**TASK DESCRIPTION**
Records appear below. Give all of them again, exactly.

···

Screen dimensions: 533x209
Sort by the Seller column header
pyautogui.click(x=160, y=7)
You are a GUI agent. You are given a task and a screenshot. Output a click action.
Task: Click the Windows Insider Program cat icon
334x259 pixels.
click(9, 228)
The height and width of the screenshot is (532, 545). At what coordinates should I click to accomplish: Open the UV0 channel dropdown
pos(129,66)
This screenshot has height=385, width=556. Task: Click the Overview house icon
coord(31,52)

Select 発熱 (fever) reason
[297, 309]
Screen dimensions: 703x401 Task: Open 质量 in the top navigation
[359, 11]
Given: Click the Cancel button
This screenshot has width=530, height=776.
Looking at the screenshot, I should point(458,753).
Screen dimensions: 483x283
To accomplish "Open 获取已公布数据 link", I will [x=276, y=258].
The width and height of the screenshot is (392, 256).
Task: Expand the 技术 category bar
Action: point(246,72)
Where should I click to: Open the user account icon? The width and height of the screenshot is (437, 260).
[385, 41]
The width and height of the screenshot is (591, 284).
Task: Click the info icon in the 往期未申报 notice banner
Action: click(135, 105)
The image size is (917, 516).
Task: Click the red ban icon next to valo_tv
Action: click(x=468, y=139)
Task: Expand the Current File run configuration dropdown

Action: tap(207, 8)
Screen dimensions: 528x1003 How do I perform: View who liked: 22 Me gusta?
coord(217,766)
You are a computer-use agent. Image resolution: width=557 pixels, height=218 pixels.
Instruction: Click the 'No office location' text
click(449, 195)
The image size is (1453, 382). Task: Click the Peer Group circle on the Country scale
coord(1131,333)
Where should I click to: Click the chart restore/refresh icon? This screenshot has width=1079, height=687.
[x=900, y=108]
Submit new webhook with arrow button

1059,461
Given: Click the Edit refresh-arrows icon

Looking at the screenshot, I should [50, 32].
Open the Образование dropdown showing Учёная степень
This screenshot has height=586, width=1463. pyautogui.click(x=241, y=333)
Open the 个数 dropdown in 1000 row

···

**ANSWER TO THIS PROBLEM**
Screen dimensions: 533x209
Sort by the Seller column header
pyautogui.click(x=160, y=7)
You are a GUI agent. You are given a task and a screenshot. Output a click action.
Task: Click the Windows Insider Program cat icon
334x259 pixels.
click(9, 228)
The height and width of the screenshot is (532, 545). At what coordinates should I click to accomplish: Open the UV0 channel dropdown
pos(129,66)
This screenshot has height=385, width=556. Task: Click the Overview house icon
coord(31,52)

Select 発熱 (fever) reason
[297, 309]
Screen dimensions: 703x401 Task: Open 质量 in the top navigation
[359, 11]
Given: Click the Cancel button
This screenshot has width=530, height=776.
Looking at the screenshot, I should point(458,753).
Screen dimensions: 483x283
To accomplish "Open 获取已公布数据 link", I will [x=276, y=258].
The width and height of the screenshot is (392, 256).
Task: Expand the 技术 category bar
Action: point(246,72)
Where should I click to: Open the user account icon? The width and height of the screenshot is (437, 260).
[385, 41]
The width and height of the screenshot is (591, 284).
Task: Click the info icon in the 往期未申报 notice banner
Action: click(135, 105)
The image size is (917, 516).
Task: Click the red ban icon next to valo_tv
Action: click(x=468, y=139)
Task: Expand the Current File run configuration dropdown

Action: tap(207, 8)
Screen dimensions: 528x1003 How do I perform: View who liked: 22 Me gusta?
coord(217,766)
You are a computer-use agent. Image resolution: width=557 pixels, height=218 pixels.
Instruction: Click the 'No office location' text
click(449, 195)
The image size is (1453, 382). Task: Click the Peer Group circle on the Country scale
coord(1131,333)
Where should I click to: Click the chart restore/refresh icon? This screenshot has width=1079, height=687.
[x=900, y=108]
Submit new webhook with arrow button

1059,461
Given: Click the Edit refresh-arrows icon

Looking at the screenshot, I should [50, 32].
Open the Образование dropdown showing Учёная степень
This screenshot has height=586, width=1463. pyautogui.click(x=241, y=333)
Open the 个数 dropdown in 1000 row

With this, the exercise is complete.